#### PROBLEM DETAILS:
Below are records; reproduce exactly the lines from the one that has "Viewport: 604px width, 453px height." through the one that has "Open Firefox from the taskbar", ends included, and nothing more.

[[ DATA IN THIS EXERCISE open ]]

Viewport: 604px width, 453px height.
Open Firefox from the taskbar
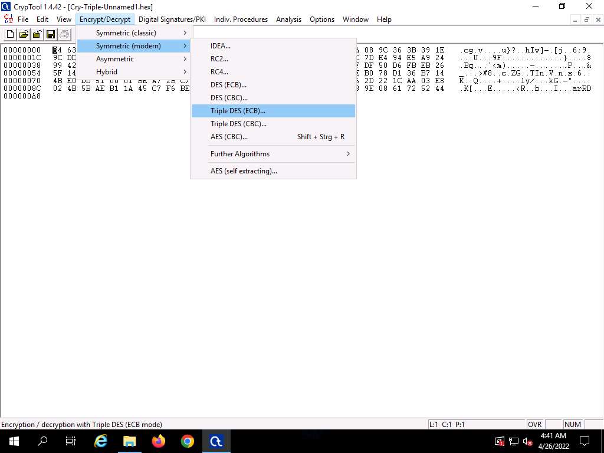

[[ DATA IN THIS EXERCISE closed ]]
[[ DATA IN THIS EXERCISE open ]]

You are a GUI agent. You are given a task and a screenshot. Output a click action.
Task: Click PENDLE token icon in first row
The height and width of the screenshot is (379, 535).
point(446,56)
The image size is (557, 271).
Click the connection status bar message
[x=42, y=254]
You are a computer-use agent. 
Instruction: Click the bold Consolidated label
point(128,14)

[[ DATA IN THIS EXERCISE closed ]]

#### YOUR RESPONSE:
Viewport: 604px width, 453px height.
Open Firefox from the taskbar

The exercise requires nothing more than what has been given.